In the 2014-2015 financial year, the Australian Government spent more than $140 billion on welfare. In the same period, the entire Federal Budget consisted of a touch more than $450 billion in expenditure.
It’s a phenomenal amount of money, and given the vested interest we all hold in how our tax dollars are spent, it shouldn’t come as any great surprise that people are starting to question whether our approach to welfare is the correct one.
Enter universal basic income – from here on in, referred to as UBI.
Conceptually, UBI is simple. Take all existing forms of welfare, and replace them with a guaranteed income for all citizens, regardless of whether you’re working, studying, young, old, wealthy, poor, and so forth.
Where would the money come from? In theory, reductions in tax allowances would see higher income earners paying a little more income tax to help fund the system.
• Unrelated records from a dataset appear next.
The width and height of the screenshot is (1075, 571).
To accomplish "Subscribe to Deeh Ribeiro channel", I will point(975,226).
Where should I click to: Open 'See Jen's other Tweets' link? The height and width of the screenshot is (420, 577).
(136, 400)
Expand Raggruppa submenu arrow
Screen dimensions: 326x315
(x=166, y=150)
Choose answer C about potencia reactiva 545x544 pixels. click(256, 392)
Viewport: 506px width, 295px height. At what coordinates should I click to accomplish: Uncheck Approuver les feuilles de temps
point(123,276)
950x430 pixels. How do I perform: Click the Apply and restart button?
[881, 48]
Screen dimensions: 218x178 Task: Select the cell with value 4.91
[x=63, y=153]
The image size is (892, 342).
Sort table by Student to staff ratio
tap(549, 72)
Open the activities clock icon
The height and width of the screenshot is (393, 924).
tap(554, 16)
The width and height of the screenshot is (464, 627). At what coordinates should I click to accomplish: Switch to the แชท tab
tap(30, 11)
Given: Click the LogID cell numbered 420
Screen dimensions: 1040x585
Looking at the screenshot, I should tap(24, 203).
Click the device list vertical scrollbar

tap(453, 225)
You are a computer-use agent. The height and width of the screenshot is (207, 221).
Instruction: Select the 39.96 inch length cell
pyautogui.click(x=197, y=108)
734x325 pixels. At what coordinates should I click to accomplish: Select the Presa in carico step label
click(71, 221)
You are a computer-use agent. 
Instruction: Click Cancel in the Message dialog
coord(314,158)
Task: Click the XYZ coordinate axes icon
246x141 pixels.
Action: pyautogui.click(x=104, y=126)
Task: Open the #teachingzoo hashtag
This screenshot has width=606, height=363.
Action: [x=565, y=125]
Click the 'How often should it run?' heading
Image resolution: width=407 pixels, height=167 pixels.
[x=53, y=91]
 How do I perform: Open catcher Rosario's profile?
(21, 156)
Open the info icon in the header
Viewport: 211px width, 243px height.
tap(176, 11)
That increase in income tax would then be offset by the UBI.
I’m no economist and hence poorly positioned to even attempt to comment on the inflationary impacts of such a scheme, but that’s not the interesting part.
The interesting bit is the impact a UBI could have on the workforce.
The key thing to remember is that a UBI is a basic – very basic – income. It would be enough to live on, but not enough to keep the latest iGadget in ones’ pocket. It would not remove the incentive to work.
In fact, it should do the exact opposite.
Working 40 hours a week for minimum wage doesn’t sound appealing. It’s not. But that same job would look considerably more attractive if it was supplemented by a UBI, which was tax-free and not means-tested or reduced in line with other earnings.
Perhaps more importantly, the introduction of a UBI gives workers considerably more bargaining power – it becomes a lot easier to refuse an unsatisfactory offer when you know you’re banking $1000 a month just for getting out of bed.
The amount an employer must offer potential staff increases.
Remember, a UBI isn’t a comfortable wage. Far from it. But it’s enough to help shift some market power to the low paid and low skilled members of the workforce.
It also serves to streamline and simplify the welfare system, by removing distortions and regulating tax brackets and breaks.
Are we likely to ever see such a change in Australia? Probably not. But the very concept – that paying people for doing nothing would make them more likely to participate in the workforce – is at least an interesting one.